→ **INSTRUCTIONS FOR THE TASK**
Return the stretch of lines from the one containing "Given: Expand the Export options dropdown" through the last line of the records, copied word for word and without the pictures.

::::::::::

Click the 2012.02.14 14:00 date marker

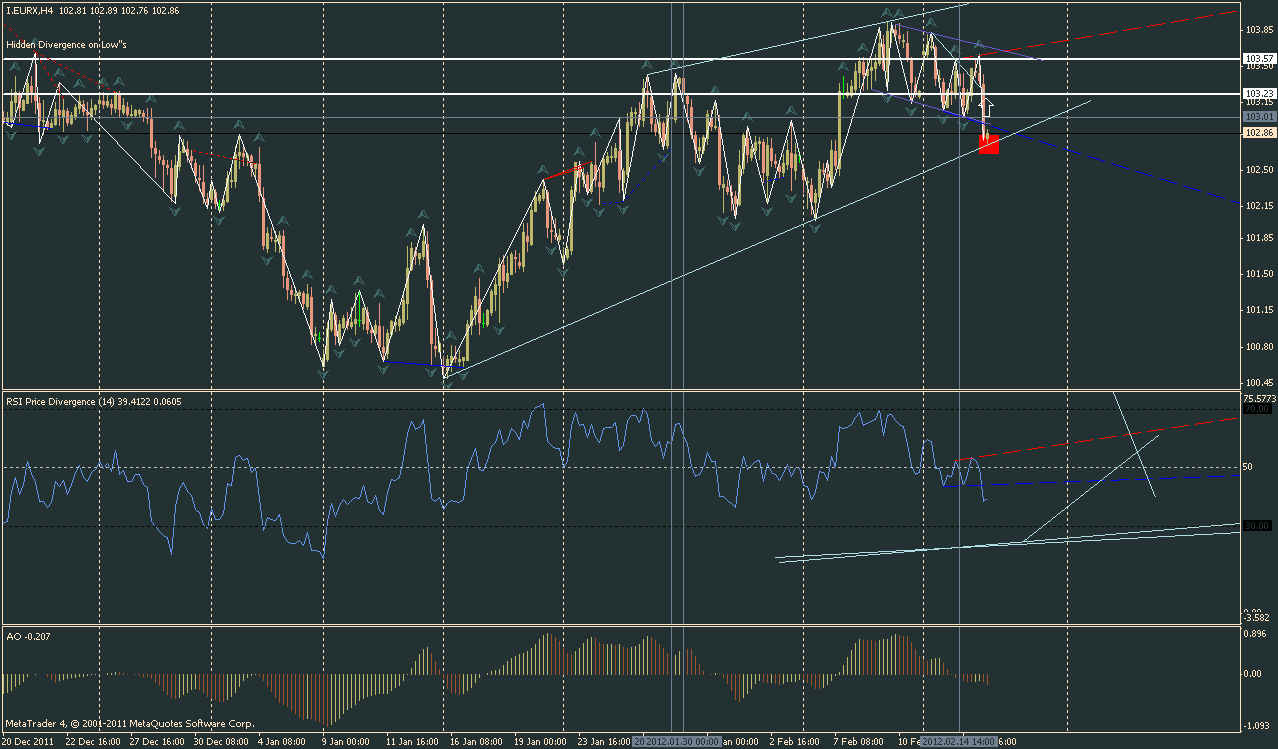[x=958, y=741]
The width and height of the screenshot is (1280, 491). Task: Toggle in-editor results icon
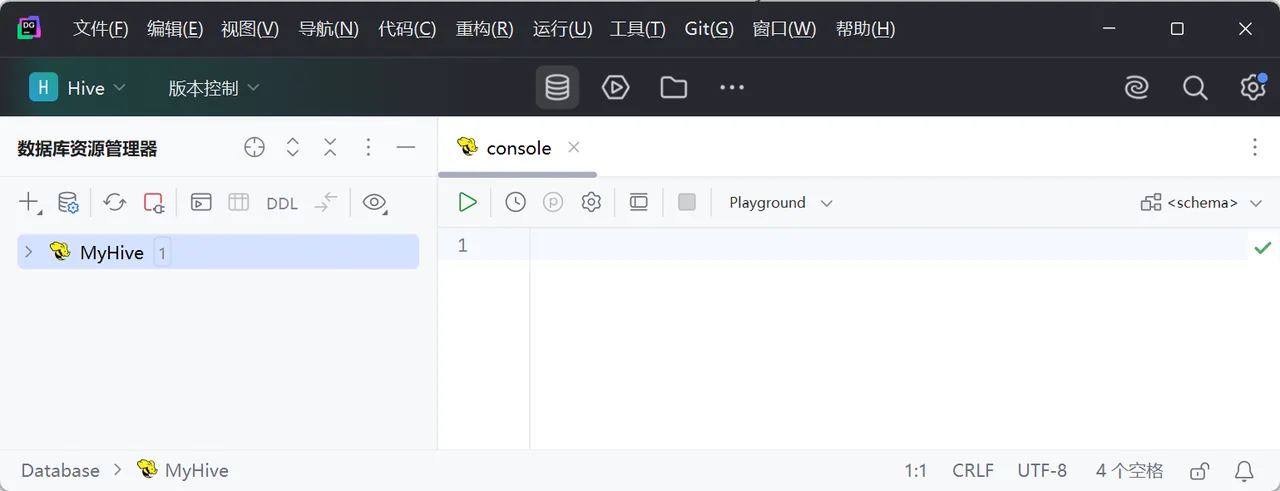point(639,202)
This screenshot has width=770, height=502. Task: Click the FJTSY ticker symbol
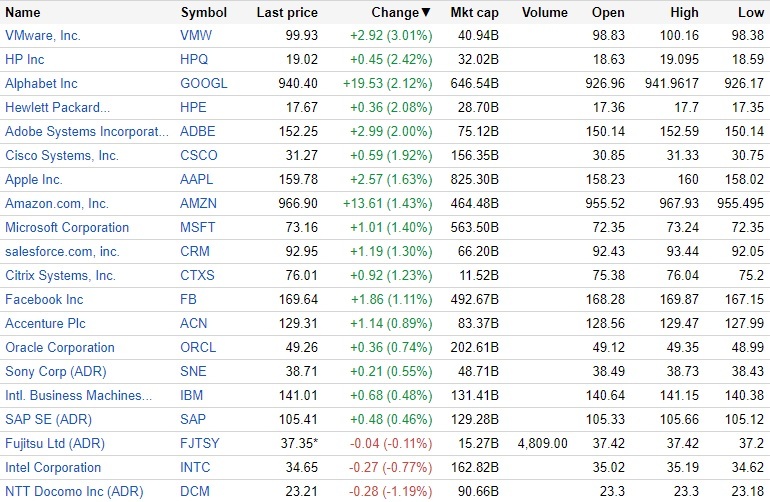[201, 443]
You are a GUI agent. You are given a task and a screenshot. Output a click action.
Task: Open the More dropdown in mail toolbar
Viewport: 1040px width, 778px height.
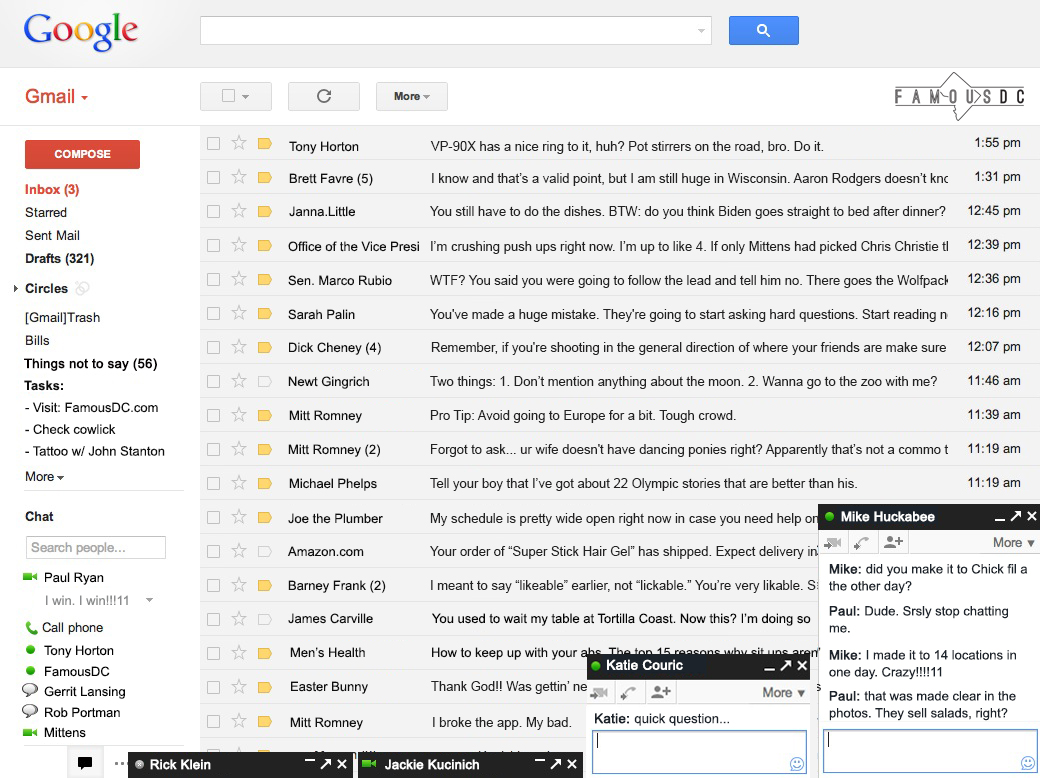(x=411, y=96)
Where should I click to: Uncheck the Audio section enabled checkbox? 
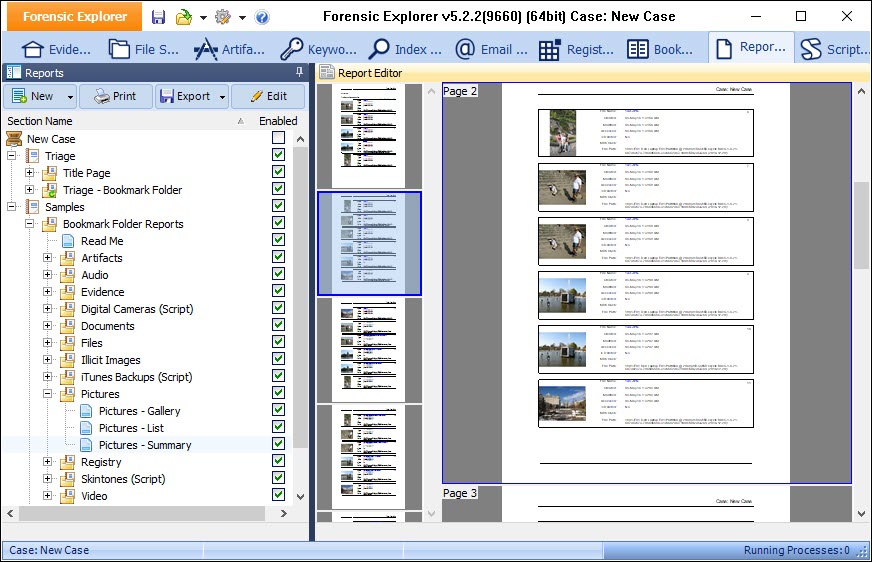click(278, 275)
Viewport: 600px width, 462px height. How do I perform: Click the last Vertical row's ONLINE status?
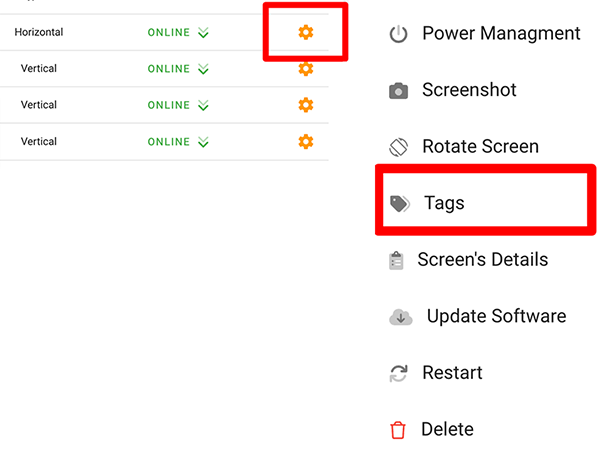click(168, 142)
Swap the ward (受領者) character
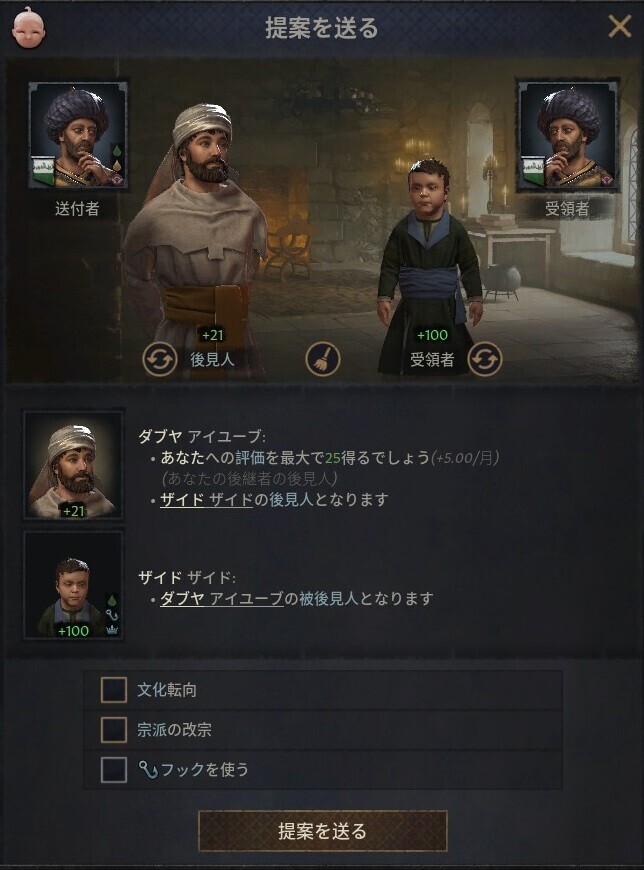 485,359
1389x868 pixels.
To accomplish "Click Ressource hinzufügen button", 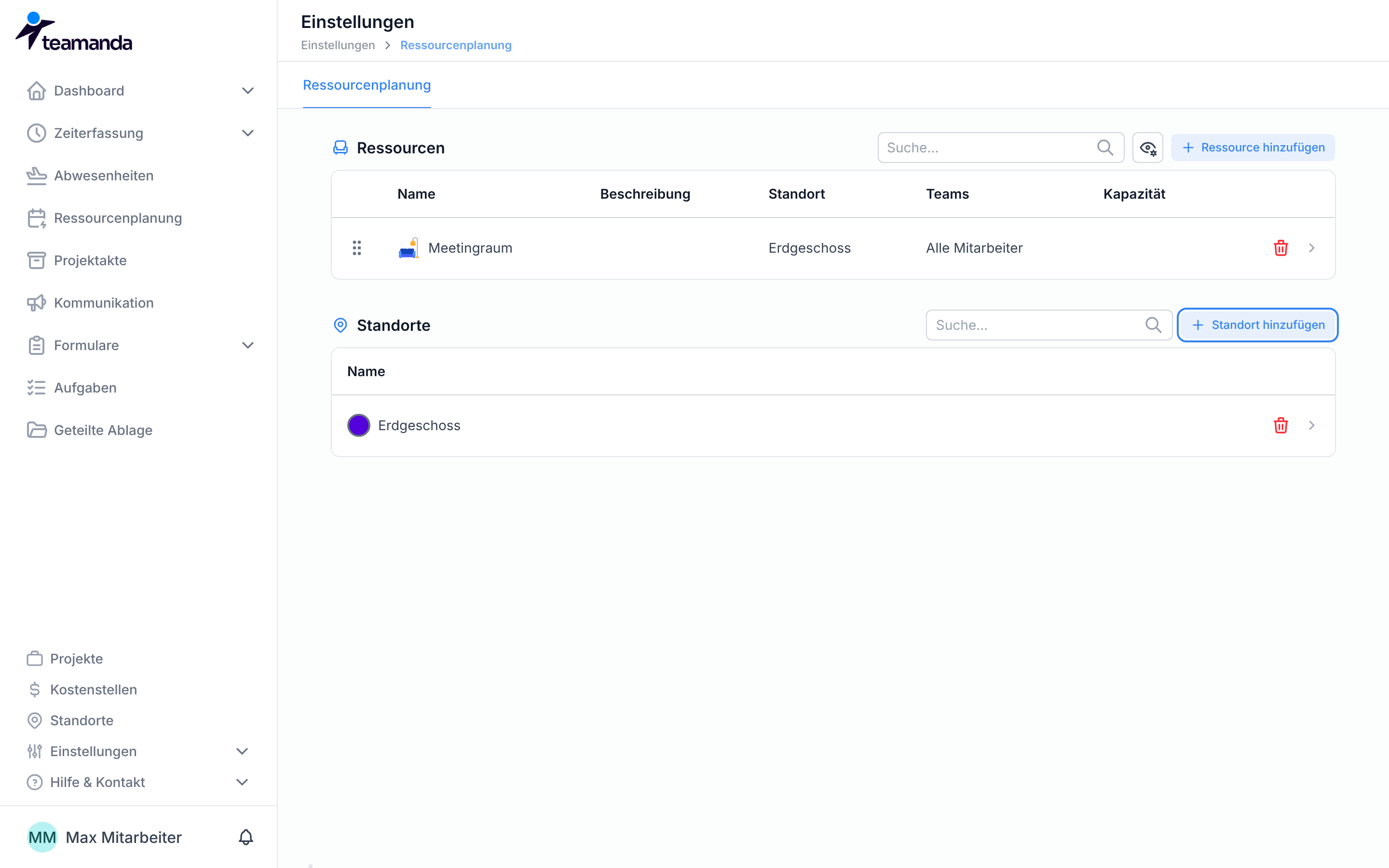I will (1253, 148).
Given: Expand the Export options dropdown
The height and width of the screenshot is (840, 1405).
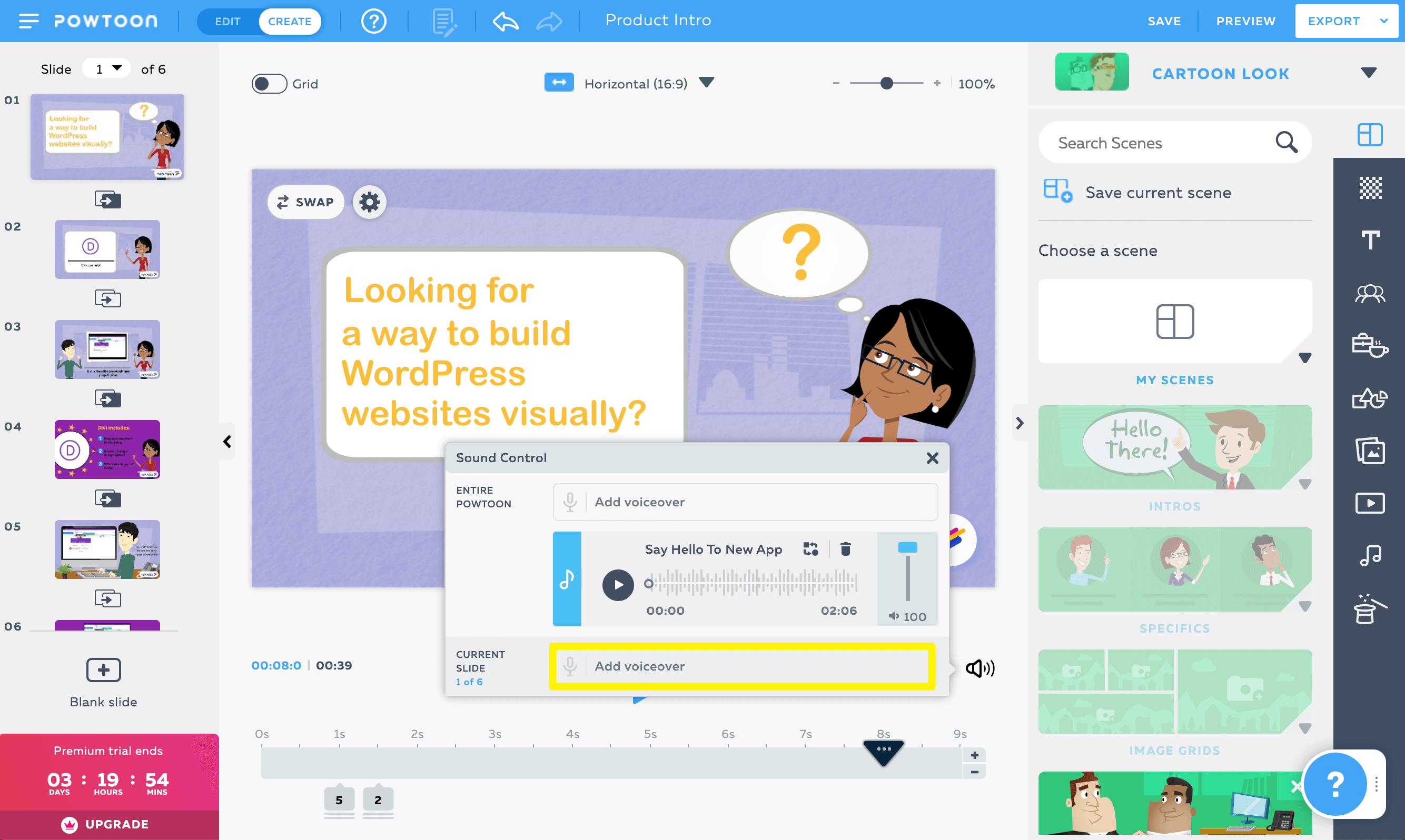Looking at the screenshot, I should pos(1383,20).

::::::::::

→ **RESULT OF THE EXERCISE**
Given: Expand the Export options dropdown
The height and width of the screenshot is (840, 1405).
Looking at the screenshot, I should pos(1383,20).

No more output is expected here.